Introdução
A lombalgia é uma das causas de sofrimento mais frequente da espécie humana, depois da “constipação comum”. (1 É um motivo frequente de consulta não só em Medicina Geral e Familiar como também noutras especialidades e é um problema de saúde pública relevante pela morbilidade e custos socioeconómicos que acarreta. (2 Esta patologia tem um impacto significativo na capacidade funcional dos doentes, uma vez que a dor restringe a realização das atividades laborais sendo uma causa major de absentismo. Muitas vezes apresenta-se como um episódio agudo que em 90% dos casos se resolve em menos de oito semanas independentemente do tratamento.1 Contudo, uma pequena minoria destes doentes terá crises agudas recorrentes ou evoluirá para a cronicidade com considerável sofrimento e incapacidade. Apenas uma pequena percentagem de casos corresponde a uma etiologia específica, exigindo atuação diagnóstica e terapêutica diferenciada. É de salientar que a lombalgia pode ser a primeira manifestação de uma doença potencialmente fatal.
Caso Clínico
Trata-se de um homem de 53 anos, raça caucasiana, pedreiro de profissão e atualmente reformado por invalidez. Antecedentes pessoais destaca-se silicose grave, dislipidemia, e patologia osteoarticular degenerativa lombar. Sem antecedentes familiares de relevo.
Apresenta-se na consulta programada na Unidade de Saúde Familiar (USF) com lombalgia com irradiação para o membro inferior esquerdo de ritmo mecânico; ao exame físico sem dor localizada, com limitação dolorosa da flexão lombar e sinal de Laségue positivo à esquerda a cerca de 40º da flexão coxofemoral. Para alívio da dor, foi instituída terapêutica analgésica com anti-inflamatórios não esteroides (etodolac) e paracetamol+tramadol. Dois meses depois regressou à consulta aberta por agravamento da lombalgia com dor noturna que não aliviava com a terapêutica anteriormente prescrita. Para esclarecimento etiológico, e apesar de termos tomografia computorizada (TC) lombar realizada há cerca de 1 ano, foi pedido o mesmo exame que mostrou uma lesão osteolítica de novo da metade inferior do corpo vertebral de L4, levantando a suspeita de lesão neoplásica versus espondilodiscite (Fig. 1).
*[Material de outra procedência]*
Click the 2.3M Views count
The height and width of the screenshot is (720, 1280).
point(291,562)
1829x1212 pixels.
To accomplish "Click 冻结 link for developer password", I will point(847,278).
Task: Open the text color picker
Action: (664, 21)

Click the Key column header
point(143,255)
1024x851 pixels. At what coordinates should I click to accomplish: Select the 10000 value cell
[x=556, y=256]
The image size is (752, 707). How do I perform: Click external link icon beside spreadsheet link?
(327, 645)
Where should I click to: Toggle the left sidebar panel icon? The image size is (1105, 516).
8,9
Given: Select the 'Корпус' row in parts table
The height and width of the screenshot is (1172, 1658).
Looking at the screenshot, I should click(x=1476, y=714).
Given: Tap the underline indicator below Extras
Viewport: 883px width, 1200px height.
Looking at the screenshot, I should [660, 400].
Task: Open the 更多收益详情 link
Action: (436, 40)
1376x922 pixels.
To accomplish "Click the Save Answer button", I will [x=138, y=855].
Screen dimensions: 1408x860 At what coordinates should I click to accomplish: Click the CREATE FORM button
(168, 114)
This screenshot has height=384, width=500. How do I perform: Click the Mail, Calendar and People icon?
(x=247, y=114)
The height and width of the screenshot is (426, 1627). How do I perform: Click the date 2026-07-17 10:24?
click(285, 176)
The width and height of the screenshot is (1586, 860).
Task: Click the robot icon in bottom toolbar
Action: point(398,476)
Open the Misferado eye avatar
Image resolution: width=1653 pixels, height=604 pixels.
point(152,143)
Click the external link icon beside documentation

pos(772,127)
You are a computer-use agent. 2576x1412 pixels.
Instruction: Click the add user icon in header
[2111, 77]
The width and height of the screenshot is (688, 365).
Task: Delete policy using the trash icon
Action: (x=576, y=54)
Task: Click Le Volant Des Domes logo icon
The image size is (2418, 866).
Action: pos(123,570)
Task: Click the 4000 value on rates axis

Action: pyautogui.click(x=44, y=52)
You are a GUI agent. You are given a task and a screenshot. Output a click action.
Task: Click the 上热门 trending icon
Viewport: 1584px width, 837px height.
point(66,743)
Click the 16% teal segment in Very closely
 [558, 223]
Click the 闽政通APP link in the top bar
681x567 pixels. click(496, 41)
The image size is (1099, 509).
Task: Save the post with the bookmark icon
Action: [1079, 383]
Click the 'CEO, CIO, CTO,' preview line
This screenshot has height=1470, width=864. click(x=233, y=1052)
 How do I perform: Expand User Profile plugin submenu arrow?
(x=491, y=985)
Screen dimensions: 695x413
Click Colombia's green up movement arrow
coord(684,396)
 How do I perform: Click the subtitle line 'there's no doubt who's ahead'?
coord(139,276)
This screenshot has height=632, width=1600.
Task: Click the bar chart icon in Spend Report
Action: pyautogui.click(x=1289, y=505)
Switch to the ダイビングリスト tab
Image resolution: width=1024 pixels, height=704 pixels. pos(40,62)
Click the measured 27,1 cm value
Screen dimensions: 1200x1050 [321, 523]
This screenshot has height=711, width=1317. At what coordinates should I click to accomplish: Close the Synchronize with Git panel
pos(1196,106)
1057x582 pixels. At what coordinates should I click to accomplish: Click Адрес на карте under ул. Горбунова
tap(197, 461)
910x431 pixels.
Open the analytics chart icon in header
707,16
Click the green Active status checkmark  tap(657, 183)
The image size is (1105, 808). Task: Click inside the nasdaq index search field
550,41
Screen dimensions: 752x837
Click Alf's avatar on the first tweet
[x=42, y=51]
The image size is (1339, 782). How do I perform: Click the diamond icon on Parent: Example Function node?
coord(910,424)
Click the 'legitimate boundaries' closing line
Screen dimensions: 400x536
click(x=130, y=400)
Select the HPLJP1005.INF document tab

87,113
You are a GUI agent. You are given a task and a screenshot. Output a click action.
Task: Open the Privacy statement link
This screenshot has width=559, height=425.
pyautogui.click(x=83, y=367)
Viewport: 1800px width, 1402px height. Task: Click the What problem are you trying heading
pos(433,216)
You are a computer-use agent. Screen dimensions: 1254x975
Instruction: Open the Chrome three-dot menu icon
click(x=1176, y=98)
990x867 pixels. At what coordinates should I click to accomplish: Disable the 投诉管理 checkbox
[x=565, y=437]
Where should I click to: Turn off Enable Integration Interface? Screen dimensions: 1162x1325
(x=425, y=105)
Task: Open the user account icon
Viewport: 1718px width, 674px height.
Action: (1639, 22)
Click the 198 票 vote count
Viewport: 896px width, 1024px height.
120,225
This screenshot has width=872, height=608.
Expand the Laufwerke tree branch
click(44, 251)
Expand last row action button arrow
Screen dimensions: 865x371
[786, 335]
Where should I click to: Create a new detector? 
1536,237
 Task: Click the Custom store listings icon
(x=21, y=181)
Foi então realizada referenciação para Neurocirurgia no Centro Hospitalar do Porto, tendo sido requisitada ressonância magnética lombar para melhor esclarecimento da lesão. No entanto, não foi possível a realização deste exame complementar de diagnóstico por intolerância do doente. Posteriormente, realizou biópsia óssea onde foi demonstrada infeção por Mycobaterium tuberculosis. Foi referenciado e orientado pelo Centro de Diagnóstico Pneumológico de Marco de Canaveses. Cumpriu 12 meses de tratamento antibacilar 3 com melhoria progressiva da dor com o decorrer do tratamento.
Discussão
O conhecimento da comunidade onde o doente se insere faz a diferença na rápida orientação de um caso como o apresentado. A tuberculose continua a ser uma doença prevalente em algumas regiões de Portugal 4 e formas raras de apresentação da doença, como a tuberculose osteoarticular, ainda surgem nas consultas dos cuidados de saúde primários. Sabe-se que a tuberculose osteoarticular pode envolver mais frequentemente não só as grandes articulações como também a coluna vertebral, sendo que neste último caso podemos afirmar que estamos perante o chamado mal de Pott.
É de salientar que nem todas as lombalgias são mecânicas e que os sinais de alarme se podem apresentar de forma dissimulada, podendo o diagnóstico de espondilodiscite ser atrasado. Essa entidade exige diagnóstico e tratamento oportuno, uma vez que existe risco de sequelas neurológicas irreversíveis.